Logging Out Of Facebook Is Not Enough
You may know that your browser sends information to Facebook whenever you visit a web page that hosts a Facebook Like or Share button or other Facebook content.
That's true even if you do not have a Facebook account. If you do have a Facebook account and are signed in, Facebook gets to know which sites you visit and can link those visits with your account for a more accurate profile.
Some users may see this as a privacy invasion. The general advice that you get on the Internet is to log out of the Facebook account when you do not use the site. The reasoning here is that logging out should prevent the identification of users on third party sites that load Facebook content.

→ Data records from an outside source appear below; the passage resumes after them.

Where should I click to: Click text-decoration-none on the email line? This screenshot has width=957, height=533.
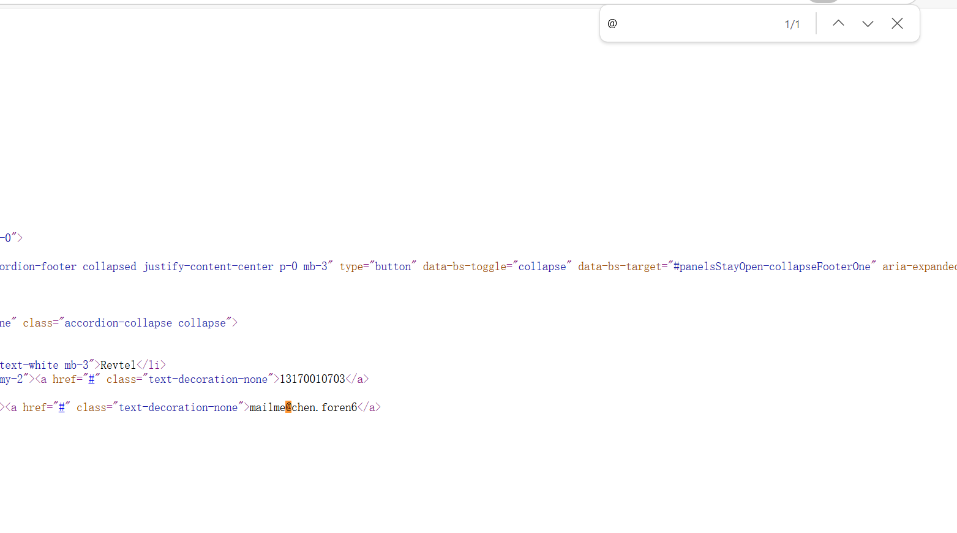[178, 407]
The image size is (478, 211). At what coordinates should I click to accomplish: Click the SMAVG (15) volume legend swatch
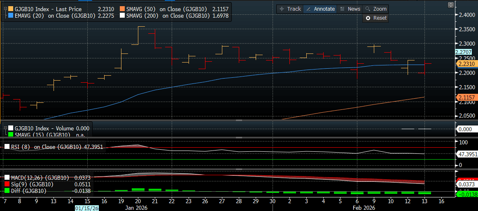(x=10, y=135)
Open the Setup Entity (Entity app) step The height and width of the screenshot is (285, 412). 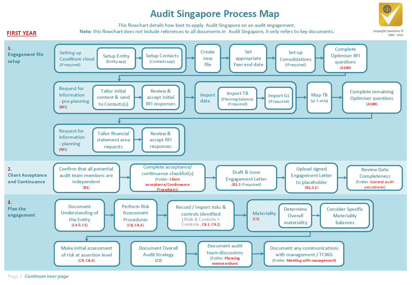pos(116,59)
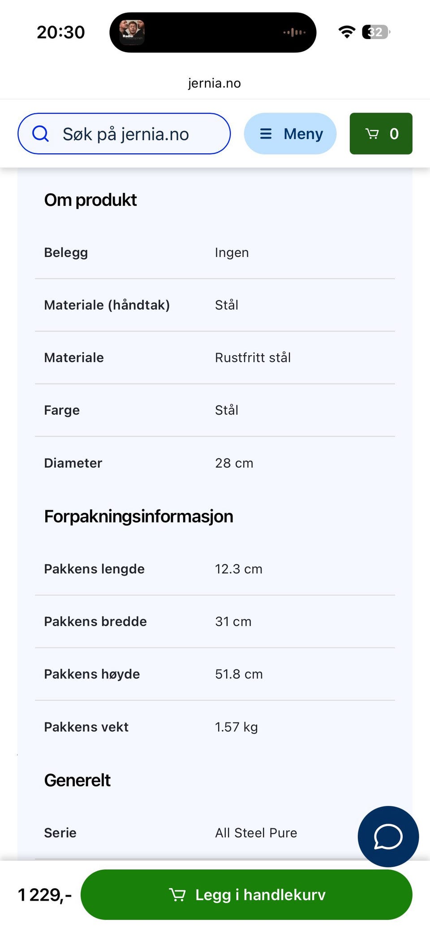Select the 'All Steel Pure' series value
This screenshot has height=933, width=430.
[x=256, y=833]
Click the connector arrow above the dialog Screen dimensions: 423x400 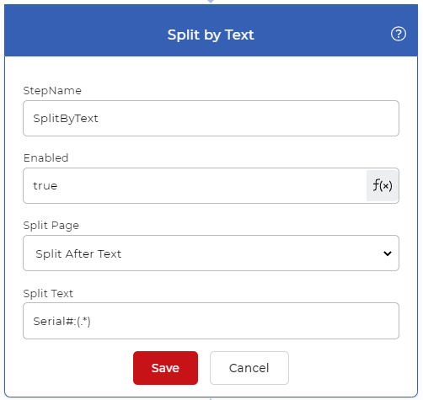tap(211, 2)
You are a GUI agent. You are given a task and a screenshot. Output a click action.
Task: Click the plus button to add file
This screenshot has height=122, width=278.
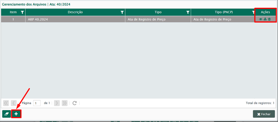pos(16,114)
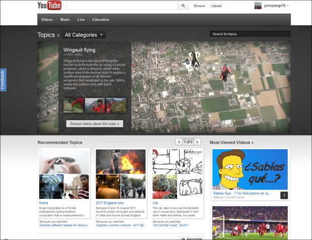
Task: Switch to the Music tab
Action: [x=65, y=20]
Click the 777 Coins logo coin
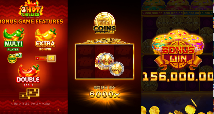The height and width of the screenshot is (114, 214). (104, 23)

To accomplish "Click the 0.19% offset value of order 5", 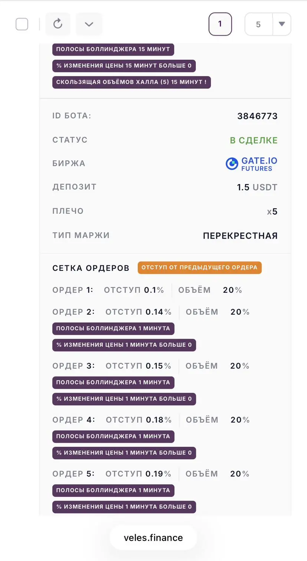I will (158, 473).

According to Nik Cubrilovic though this is not the case. Facebook can track logged out users as much as it can track logged in users. How do they do it? With cookies of course. One would assume that logging out would delete all cookies linked to the account.
This is apparently not the case here. Facebook is not deleting all cookies when a user logs out. Nik notes:
To make it easier to see the cookies being unset, the names are in italics. If you compare the cookies that have been set in a logged in request, and compare them to the cookies that are being unset in the logout request, you will quickly see that there are a number of cookies that are not being deleted, and there are two cookies (locale and lu) that are only being given new expiry dates, and three new cookies (W, fl, L) being set.
Cookies that identify users based on the account Id still exist, which means that Facebook has access to that data whenever a connection to the site is made (on Facebook itself or third party sites). This means that Facebook can still identify users even if they are logged out of the social networking site.
The only solution? To delete all Facebook cookies whenever possible. While you could do that manually every time you log out of Facebook, it is probably not the best solution in this case.
First, you have to do it every time after signing out on the site which can quickly become a nuisance, and second, you have to remember to do it.
Here are a few add-ons and extensions that take care of that for your:
- Facebook Blocker [Firefox] - Blocks all Facebook contents on third party sites from sending information. You can still interact with the elements if you want, but until you do, no information are submitted.
- Facebook Disconnect [Google Chrome] - Blocks all Facebook traffic from third party sites.
- Facebook Blocker [Opera] - Seems to be identical to the Google Chrome extension, blocks all Facebook third party traffic.
Have another add-on or tip on how to cope with the situation? Let everyone know in the comments.
Update: Facebook responded in an email. Here is their official statement:
Specific to logged out cookies, they are used for safety and protection, including identifying spammers and phishers, detecting when somebody unauthorized is trying to access your account, helping you get back into your account if you get hacked, disabling registration for a under-age users who try to re-register with a different birthdate, powering account security features such as 2nd factor login approvals and notification, and identifying shared computers to discourage the use of 'keep me logged in'.